The apostolic ministry originates in a personal encounter with the saviour. There is no way for these original witnesses to claim their vocation without looking upon the one whom they have betrayed and abandoned. They cannot be reconciled to him who holds out his wounded and glorified hands without embracing their own faithlessness and sinfulness. This dynamic is portrayed even more starkly in the encounter between Jesus and Peter on the beach in the twenty first chapter of St. John’s Gospel. Peter rushes to the beach where the Lord meets him over a charcoal fire and asks those excruciating questions, “Peter, do you love me?” There by that charcoal fire Peter must think of another interrogation and of his betrayal of the Lord. Peter can only answer the call to go and gather and feed the sheep by embracing the fire of his own sin. The connection between a personal confession of sin and the reception of the call to gather in and feed the flock of Christ that is being driven home to Peter on the beach in Galilee is there as well behind those closed doors in Jerusalem. The reception of the crucified and risen one’s commission to go and tell the nations begins necessarily with a personal sense of sinfulness and failure which is provoked by the sudden breaking in of the undeserved forgiveness of God. I am not speaking so much of a particular type of conversion experience but of the reality of knowing oneself as a betrayer and crucifier of the Lord and knowing oneself as the recipient of an undeserved and costly forgiveness. There is a place where shame and joy grow together, where a growing consciousness of the enormity of human sin and rebellion and a consciousness of the astonishing goodness of the seeking, searching, sacrificial love of God grow together. In this place which is at once a place of deep humiliation and deep peace, the words of the Lord “even so I send you,” can be rightly heard and when heard are an irresistible invitation to return love for love. Here the human race is being remade by a new genesis, a new inspiration of God’s Spirit. From this place the forgiveness of sins can be declared and the lost sheep of the Father gathered in. Here is the wellspring of godliness in the ministry of bishop and shepherd. The way into this place is the way of humility, of lowliness and of deepening repentance.
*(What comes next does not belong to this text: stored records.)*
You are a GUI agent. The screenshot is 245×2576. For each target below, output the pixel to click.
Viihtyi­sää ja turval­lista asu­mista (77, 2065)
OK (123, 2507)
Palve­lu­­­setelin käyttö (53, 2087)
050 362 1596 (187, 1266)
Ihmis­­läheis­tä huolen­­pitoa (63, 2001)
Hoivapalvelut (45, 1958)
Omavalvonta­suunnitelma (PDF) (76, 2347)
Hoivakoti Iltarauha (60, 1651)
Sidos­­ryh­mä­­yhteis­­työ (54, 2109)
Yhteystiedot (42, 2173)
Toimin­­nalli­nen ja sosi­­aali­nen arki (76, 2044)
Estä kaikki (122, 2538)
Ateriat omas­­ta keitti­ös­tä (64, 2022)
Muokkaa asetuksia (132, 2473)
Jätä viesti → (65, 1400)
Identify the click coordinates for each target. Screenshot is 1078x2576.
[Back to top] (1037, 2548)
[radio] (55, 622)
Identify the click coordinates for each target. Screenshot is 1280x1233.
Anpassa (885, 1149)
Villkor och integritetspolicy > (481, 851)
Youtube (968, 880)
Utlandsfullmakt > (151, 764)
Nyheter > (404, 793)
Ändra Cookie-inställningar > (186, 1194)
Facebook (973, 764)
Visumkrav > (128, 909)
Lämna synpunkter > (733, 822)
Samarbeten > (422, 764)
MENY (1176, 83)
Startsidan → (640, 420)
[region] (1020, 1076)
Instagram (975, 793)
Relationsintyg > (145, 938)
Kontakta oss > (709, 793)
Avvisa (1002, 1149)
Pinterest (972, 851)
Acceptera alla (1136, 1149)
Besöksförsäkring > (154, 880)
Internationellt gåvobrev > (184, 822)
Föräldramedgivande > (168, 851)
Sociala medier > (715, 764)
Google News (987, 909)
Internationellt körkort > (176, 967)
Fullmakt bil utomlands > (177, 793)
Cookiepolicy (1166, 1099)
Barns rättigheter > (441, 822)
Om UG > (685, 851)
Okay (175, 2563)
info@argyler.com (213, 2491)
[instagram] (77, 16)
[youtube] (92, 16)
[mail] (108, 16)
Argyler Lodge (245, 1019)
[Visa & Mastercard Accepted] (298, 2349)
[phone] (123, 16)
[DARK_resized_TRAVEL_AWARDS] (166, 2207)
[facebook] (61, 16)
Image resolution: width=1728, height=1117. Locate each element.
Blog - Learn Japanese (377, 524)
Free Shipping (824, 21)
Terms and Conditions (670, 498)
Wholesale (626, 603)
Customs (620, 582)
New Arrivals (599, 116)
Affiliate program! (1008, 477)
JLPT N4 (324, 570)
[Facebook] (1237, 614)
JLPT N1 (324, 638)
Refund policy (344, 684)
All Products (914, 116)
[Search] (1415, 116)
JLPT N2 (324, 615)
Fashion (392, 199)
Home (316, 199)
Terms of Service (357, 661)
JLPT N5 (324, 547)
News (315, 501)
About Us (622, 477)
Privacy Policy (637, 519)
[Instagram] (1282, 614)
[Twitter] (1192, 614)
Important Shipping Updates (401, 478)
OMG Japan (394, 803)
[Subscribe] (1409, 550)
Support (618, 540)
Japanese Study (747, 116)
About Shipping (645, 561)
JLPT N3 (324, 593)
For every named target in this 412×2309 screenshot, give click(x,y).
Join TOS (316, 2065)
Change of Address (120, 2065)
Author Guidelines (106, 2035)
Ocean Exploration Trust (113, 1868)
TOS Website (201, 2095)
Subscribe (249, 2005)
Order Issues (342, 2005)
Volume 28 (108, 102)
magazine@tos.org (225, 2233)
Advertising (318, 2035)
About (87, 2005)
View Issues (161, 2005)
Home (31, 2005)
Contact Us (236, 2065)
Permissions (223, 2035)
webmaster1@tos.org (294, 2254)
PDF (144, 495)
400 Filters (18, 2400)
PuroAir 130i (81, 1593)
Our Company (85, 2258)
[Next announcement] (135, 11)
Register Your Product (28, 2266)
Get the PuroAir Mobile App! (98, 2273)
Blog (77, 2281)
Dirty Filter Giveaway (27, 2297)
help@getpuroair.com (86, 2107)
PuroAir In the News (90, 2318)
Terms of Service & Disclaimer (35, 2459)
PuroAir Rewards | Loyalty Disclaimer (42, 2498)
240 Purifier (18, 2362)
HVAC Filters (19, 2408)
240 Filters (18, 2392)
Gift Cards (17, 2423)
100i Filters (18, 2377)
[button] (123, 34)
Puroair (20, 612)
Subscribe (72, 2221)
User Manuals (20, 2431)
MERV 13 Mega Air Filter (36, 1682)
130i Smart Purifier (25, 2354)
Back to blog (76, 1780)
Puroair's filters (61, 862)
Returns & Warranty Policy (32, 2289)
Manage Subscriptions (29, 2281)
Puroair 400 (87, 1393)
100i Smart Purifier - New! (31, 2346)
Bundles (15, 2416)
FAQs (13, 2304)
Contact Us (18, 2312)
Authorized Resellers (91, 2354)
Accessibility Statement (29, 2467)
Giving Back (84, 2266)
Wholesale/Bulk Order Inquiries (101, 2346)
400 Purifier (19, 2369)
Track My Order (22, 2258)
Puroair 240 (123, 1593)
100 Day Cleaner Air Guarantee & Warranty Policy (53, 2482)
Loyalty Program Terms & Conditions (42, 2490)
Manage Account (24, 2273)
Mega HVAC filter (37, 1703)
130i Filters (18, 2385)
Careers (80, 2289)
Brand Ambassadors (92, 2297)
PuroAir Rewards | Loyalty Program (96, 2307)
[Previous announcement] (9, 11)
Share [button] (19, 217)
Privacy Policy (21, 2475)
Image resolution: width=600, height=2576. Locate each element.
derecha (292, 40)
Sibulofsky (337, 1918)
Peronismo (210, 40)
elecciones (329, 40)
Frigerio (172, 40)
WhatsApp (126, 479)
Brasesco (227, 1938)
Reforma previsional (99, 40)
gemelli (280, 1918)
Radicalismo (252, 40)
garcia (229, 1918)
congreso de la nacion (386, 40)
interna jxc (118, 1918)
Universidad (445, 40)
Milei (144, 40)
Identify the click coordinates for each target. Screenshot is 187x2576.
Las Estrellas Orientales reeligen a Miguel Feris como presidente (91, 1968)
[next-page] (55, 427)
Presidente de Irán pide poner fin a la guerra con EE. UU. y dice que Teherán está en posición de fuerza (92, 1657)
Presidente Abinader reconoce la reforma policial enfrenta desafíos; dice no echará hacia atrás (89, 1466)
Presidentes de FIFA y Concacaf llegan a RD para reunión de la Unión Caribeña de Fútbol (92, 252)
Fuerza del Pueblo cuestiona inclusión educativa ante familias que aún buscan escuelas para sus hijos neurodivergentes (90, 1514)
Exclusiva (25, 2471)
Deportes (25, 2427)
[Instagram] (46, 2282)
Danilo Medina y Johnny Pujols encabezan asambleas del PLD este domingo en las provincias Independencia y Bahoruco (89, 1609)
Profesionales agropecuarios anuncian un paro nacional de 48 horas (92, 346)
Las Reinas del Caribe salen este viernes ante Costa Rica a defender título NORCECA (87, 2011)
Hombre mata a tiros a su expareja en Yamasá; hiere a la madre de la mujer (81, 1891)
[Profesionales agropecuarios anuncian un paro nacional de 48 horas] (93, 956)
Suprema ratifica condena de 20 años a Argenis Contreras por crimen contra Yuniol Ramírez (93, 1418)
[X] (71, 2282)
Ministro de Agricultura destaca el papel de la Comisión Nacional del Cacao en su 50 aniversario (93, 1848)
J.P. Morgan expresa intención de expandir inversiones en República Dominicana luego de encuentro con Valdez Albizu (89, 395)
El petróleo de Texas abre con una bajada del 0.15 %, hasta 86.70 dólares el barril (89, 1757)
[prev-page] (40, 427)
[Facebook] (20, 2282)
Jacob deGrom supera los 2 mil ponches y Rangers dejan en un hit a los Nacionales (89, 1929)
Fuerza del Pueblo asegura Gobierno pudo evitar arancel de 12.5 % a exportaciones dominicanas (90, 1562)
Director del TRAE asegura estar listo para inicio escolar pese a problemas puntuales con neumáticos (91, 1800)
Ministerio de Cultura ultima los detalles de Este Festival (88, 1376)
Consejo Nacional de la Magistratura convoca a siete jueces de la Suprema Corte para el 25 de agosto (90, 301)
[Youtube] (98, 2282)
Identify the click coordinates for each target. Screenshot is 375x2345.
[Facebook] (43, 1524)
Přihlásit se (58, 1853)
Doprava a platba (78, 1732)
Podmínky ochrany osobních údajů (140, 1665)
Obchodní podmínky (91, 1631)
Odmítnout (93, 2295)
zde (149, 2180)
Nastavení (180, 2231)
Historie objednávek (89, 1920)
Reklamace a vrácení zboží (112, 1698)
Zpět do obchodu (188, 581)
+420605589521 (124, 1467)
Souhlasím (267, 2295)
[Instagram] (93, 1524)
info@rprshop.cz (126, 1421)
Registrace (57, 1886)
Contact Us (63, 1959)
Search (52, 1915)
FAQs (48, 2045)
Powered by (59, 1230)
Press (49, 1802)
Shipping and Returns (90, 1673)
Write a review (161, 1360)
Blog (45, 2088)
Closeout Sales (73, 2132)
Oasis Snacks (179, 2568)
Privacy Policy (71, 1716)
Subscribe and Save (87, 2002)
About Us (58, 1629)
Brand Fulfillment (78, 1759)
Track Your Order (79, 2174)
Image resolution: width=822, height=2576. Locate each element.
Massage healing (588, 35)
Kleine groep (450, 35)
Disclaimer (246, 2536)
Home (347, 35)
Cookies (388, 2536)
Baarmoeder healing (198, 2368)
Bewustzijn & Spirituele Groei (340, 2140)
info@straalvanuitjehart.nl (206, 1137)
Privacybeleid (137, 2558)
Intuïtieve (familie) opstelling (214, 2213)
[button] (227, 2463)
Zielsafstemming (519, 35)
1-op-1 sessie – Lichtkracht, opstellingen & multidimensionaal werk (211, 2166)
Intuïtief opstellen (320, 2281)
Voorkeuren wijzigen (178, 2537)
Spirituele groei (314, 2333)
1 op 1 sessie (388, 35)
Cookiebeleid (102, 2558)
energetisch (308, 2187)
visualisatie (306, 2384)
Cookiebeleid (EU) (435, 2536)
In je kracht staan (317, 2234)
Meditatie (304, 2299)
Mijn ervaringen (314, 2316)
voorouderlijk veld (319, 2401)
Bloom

The third scriptural location I propose is suggested to me by Lesslie Newbigin. It is Paul’s encounter with the crucified and risen Lord on the road to Damascus, recorded in Acts 9. Paul is a persecutor of the church of God and is thrown from his horse by his encounter with the Lord. Lying in the dust he hears the Lord say to him, “Saul, why are you persecuting me?” Here we have the same revelation of sinfulness and of utterly undeserved love and forgiveness which strips Paul of any righteousness of his own. The disciples in Jerusalem, Peter on the beach and Paul on the road all share in the same humiliation which is at once an exaltation, in the same death which is at once life. In Paul’s circumstance an aspect of this originating apostolic encounter is made especially clear. In order to embrace his call to be an apostle, Paul must not only confess himself as God’s enemy but in order to grasp the wounded and glorified hand stretched out to him, Paul must also grasp the hands of those he has persecuted. Paul must recognize the nascent church as the body of Christ. Paul cannot be reconciled to God without being reconciled to God’s people. Paul recognizes that God is building a new people which shall be marked off not by the works of the law but by faith in the crucified and risen Messiah. Paul recognizes that God’s promise to recreate humanity, to reconcile the nations in a renewed Israel is coming true in and through Jesus. In Paul’s call we learn that to be a witness to the resurrection is to be at one and the same time a witness to the reality of the new Israel which is the body of the Christ.

Just these few encounters we have considered point us to elements that are at the heart of the ministry of episcopacy and which if they are held fast set a person on the same road toward holiness and godliness trod by the first Apostles. We learn that the apostolic ministry begins with a deep and personal apprehension of the forgiveness of sins by the crucified and risen Lord. That included in this forgiveness and reconciliation with God is the fact of the church and the body of Christ and that the new human life that comes in this encounter by the gift of the Spirit propels one into the life of mission, evangelization and witness.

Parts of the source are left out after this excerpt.